* [DIRECTION] Give the lines again from the one that contains "Screen dimensions: 1048x726" through the end of the records, with "Smarthost" renamed to "Mail relay" and nothing else altered. Leave the pictures out.

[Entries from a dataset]
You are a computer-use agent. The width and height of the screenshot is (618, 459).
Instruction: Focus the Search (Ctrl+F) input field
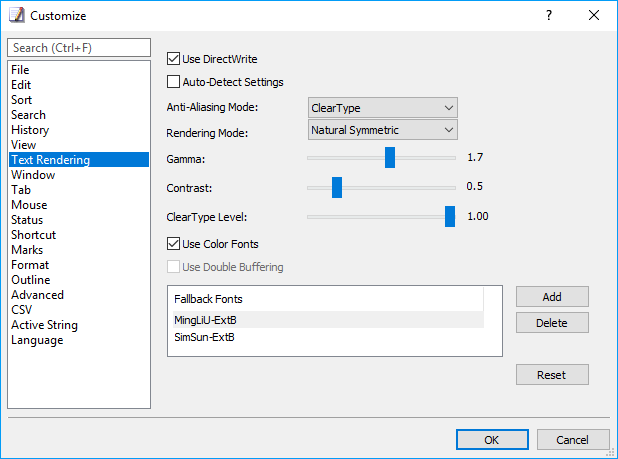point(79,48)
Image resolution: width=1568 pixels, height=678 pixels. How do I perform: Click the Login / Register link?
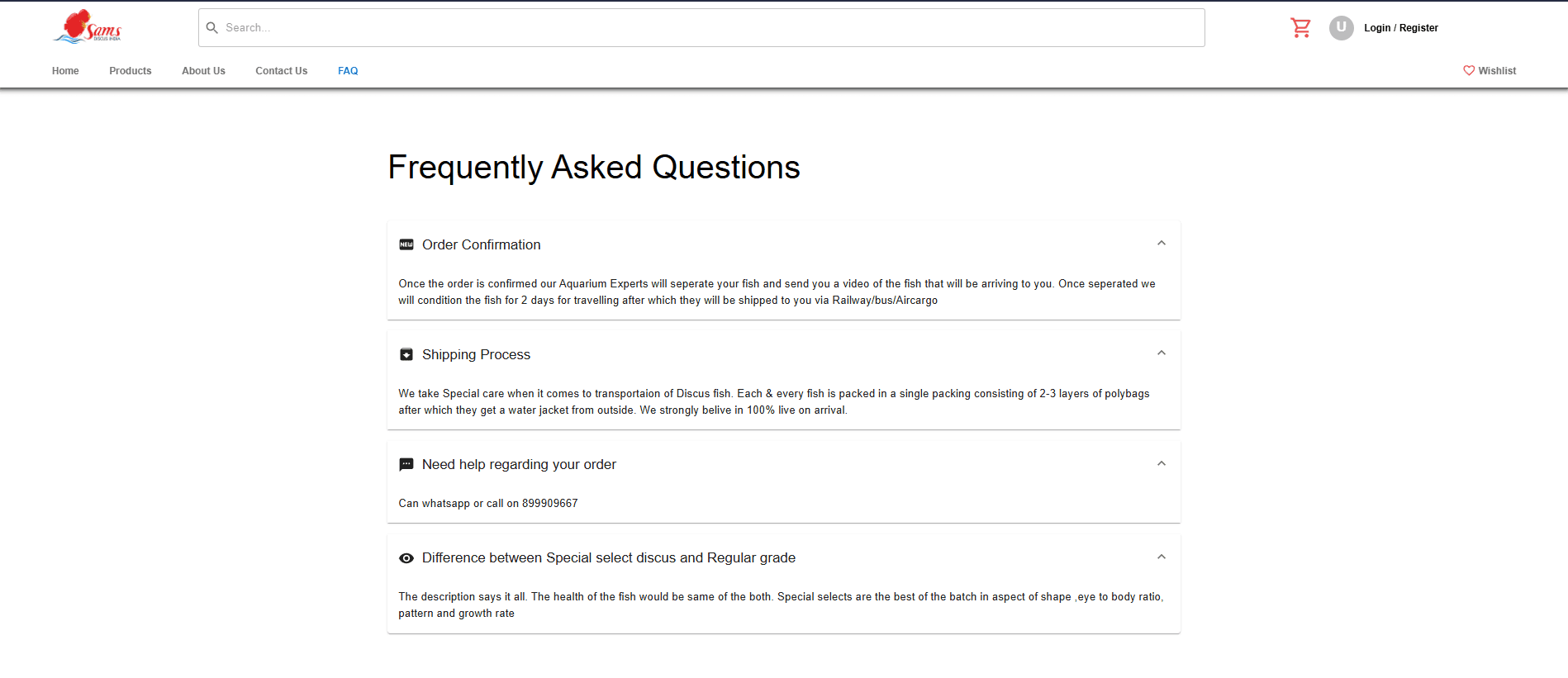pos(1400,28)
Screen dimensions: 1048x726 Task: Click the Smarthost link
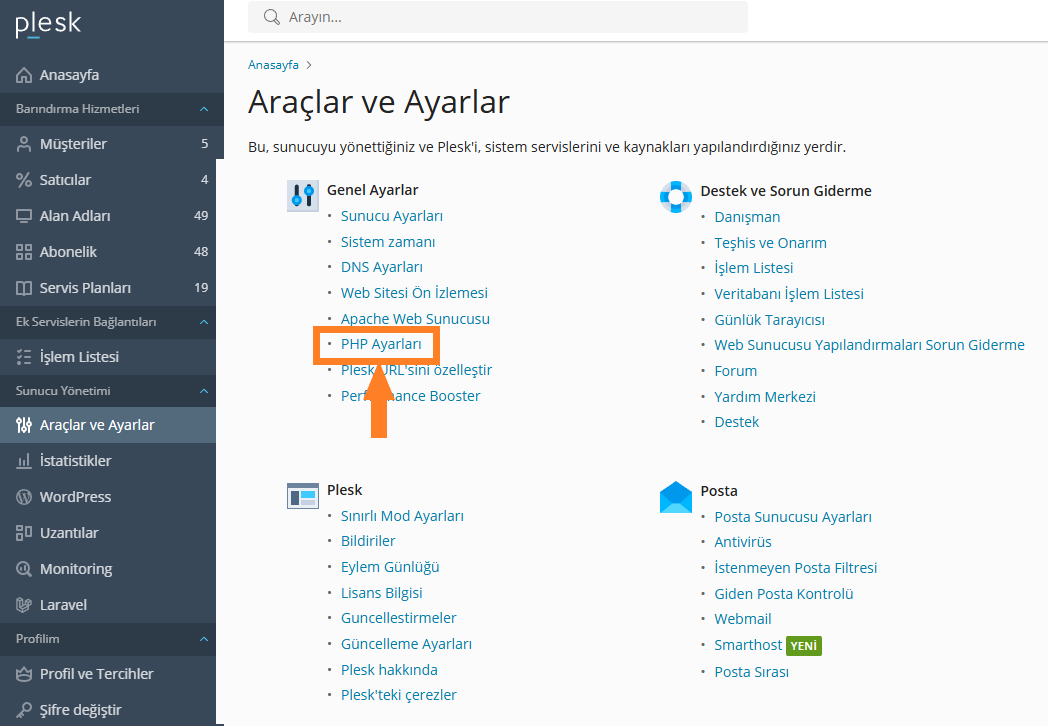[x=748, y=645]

* [THE SOLUTION]
Screen dimensions: 1048x726 Task: Click the Mail relay link
[x=748, y=645]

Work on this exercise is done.